Collected data
--- START ---
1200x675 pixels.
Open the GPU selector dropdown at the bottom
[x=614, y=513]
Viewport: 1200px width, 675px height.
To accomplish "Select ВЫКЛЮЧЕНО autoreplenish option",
--- END ---
◆ **Work required**: Each entry above has to be duplicated exactly as it stands.

◆ **Task answer**:
1200x675 pixels.
Open the GPU selector dropdown at the bottom
[x=614, y=513]
Viewport: 1200px width, 675px height.
To accomplish "Select ВЫКЛЮЧЕНО autoreplenish option",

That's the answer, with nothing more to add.